Viky shook her head. Was about to say, ‘not in the Rifts,’ but stopped herself. Needed to think about it on her own. Find out if what Isobeel said was the truth.

“Didn’t your parentals explain this to you?” Jess asked.

“Maybe they didn't know, l didn't. But Isobeel not unpacking until later confirms my point. With the short time many women of the contribution are in the capital any items noted as missing may not be put down to theft.”

“And once you're assigned to another city or region would be difficult to chase up.” Jess noted.

“Yes, you wouldn’t know if it had just been lost in transit, Nisayaan can become invisible you know. I always wondered if other things have that ability and somehow get stuck in that state. I have so many sets of nine-pins that mysteriously overnight become sets of only seven or eight.”

Viky could see no evidence that Isobeel was joking.

“That's an interesting thought. I know that Maddie's first statue went missing just after little Llyghaan was born, and at least one of the bolts of cloth around the time Shaar was in confinement. Not everything that's gone fits your theory, and we don't know if all the thefts are related, but some may have been.” Jesses logic was sound.

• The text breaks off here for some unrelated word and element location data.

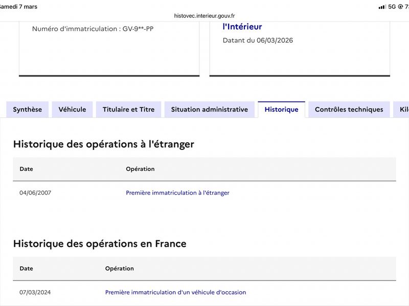The width and height of the screenshot is (409, 306).
Task: Tap Samedi 7 mars in the status bar
Action: click(18, 7)
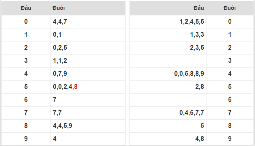Click the left table's Đuôi header
Image resolution: width=255 pixels, height=146 pixels.
(x=58, y=8)
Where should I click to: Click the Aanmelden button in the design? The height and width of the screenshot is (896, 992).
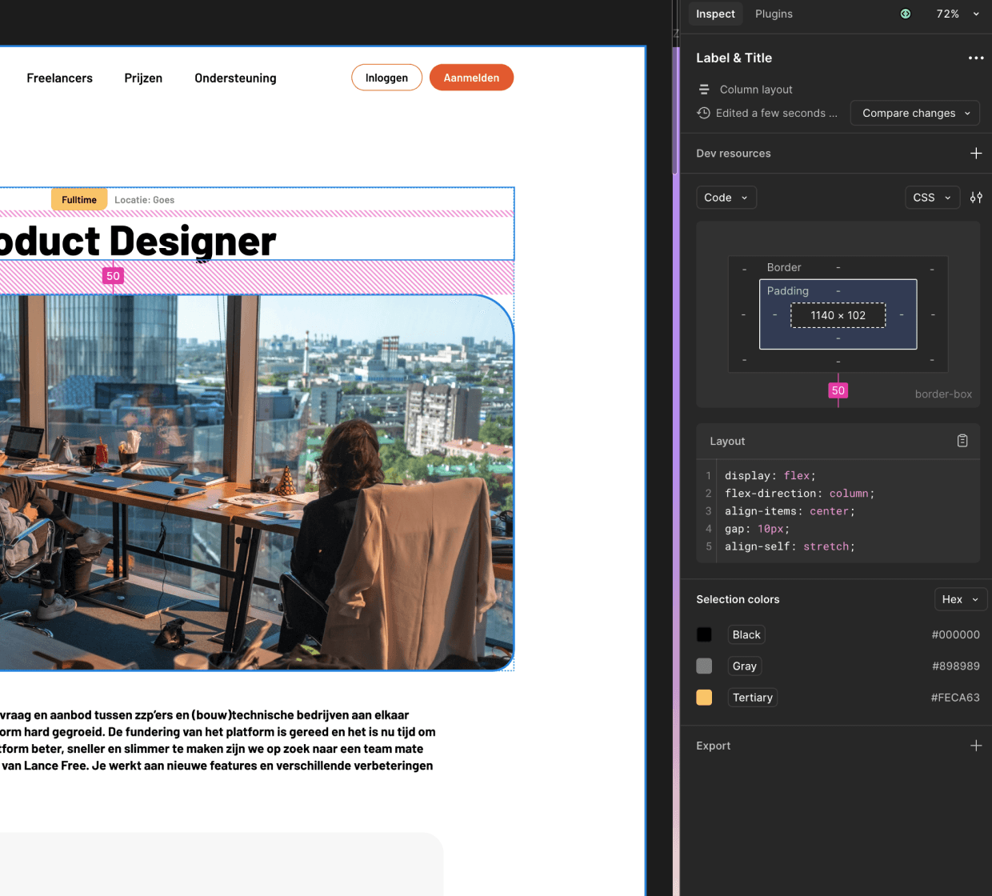pos(471,78)
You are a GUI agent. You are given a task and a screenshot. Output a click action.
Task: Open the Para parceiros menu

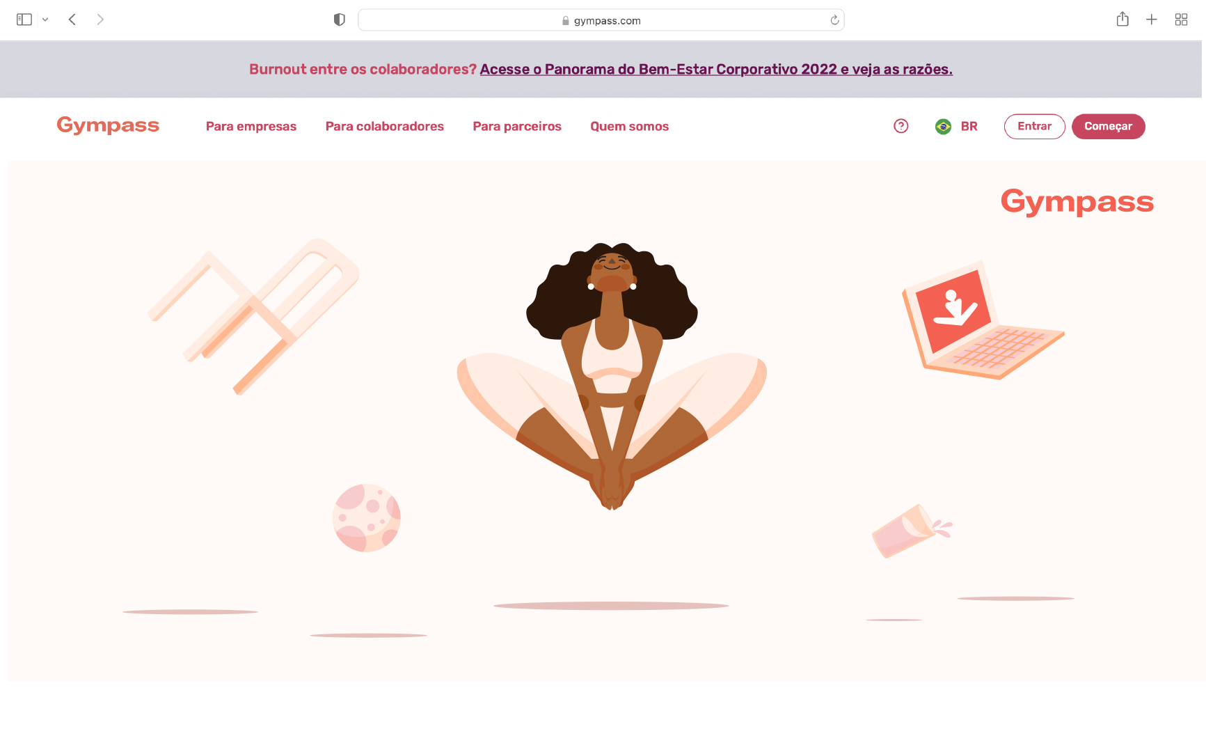click(x=517, y=127)
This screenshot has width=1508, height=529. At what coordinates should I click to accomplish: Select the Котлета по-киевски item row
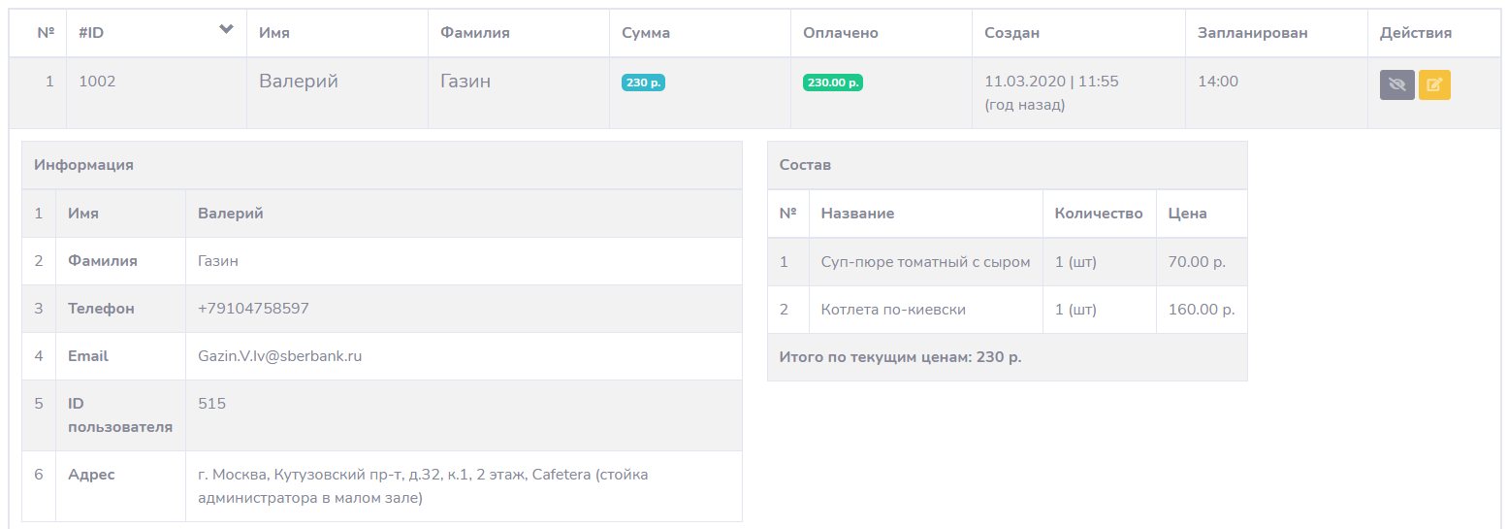point(893,310)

“And for some reason, it was suggested we were going to leave as soon as I was pregnant.” Viky continued. “The thief could have thought the Body Chains wouldn’t be missed in the confusion of our departure.”

“They wouldn’t have been missed except I wanted to wear them to Maddie’s Parents memorial.” Isobeel reminded them.

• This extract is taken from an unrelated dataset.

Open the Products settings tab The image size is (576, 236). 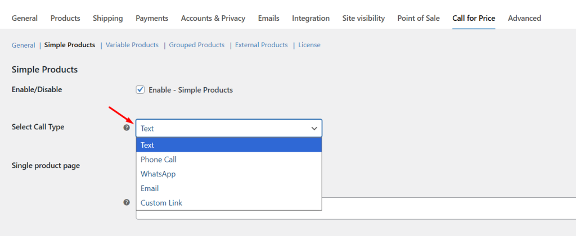tap(65, 18)
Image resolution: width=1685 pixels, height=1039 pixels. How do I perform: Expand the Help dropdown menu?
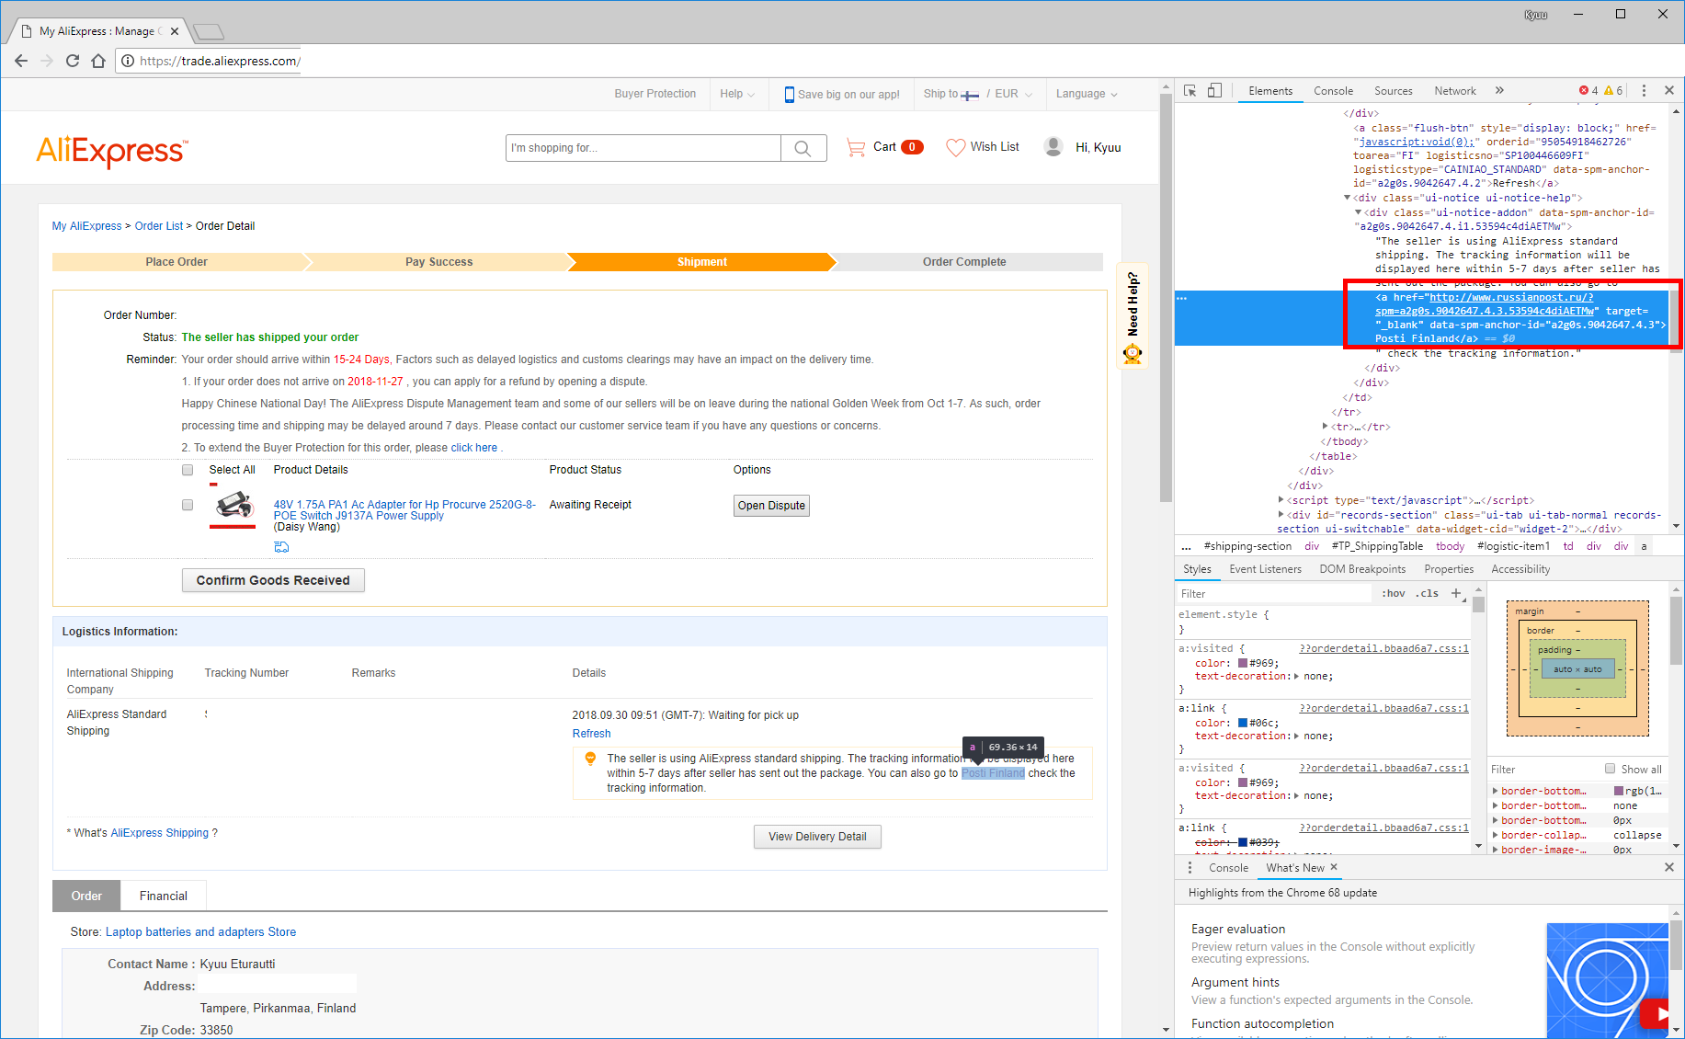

Viky frowned, focused on trying to fit the diverse information into a pattern. Thoughts consolidated.

Viky hesitated. “This thought is divergent to our current theory, but I think we need to talk to Sheeli.”

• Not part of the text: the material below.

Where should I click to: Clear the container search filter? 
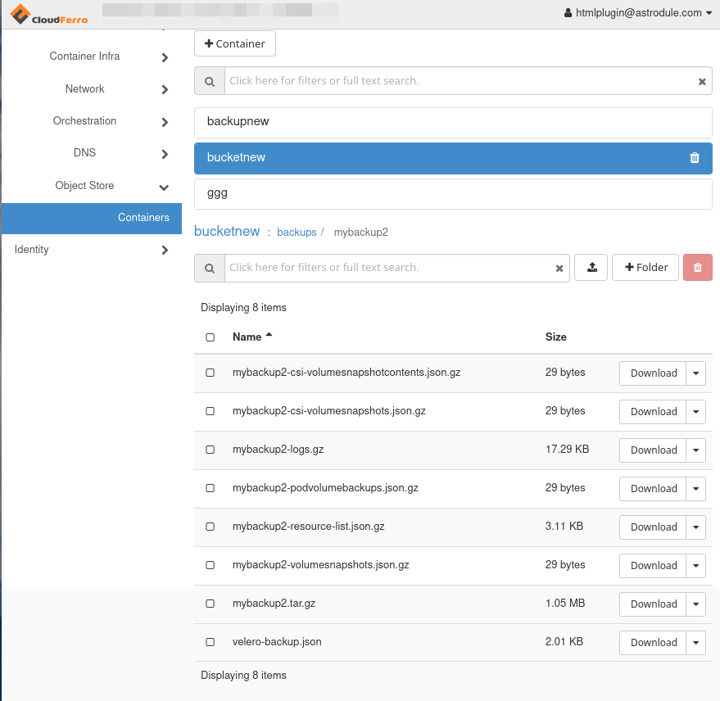[702, 81]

“Why? What does she have to do with anything?” Isobeel asked.

Viky winced. “Possibly nothing, but the cloth she is weaving on her double loom has a stylized version of the pattern on your Body Chains. It may not mean anything; I copied the pattern from a picture in the library. But it took me several hands breath and Sheeli doesn’t strike me as a manuscript sort of woman.”

Isobeel and Jess exchanged glances.

“Let’s go,” Isobeel stood.

Jess bit her lip but nodded and Viky followed. They left together, Viky making sure her front door was well fastened.

***

Dereniik pulled his lower centre and activated Drifting, slowing his decent to land with a manageable level of discomfort. Less jarring as he was able to use his hand to grasp the edge of the bench and reduce the impact on his knee. Ducking down below the lip of the bench he shimmered back into sight, relieved the transition was smooth.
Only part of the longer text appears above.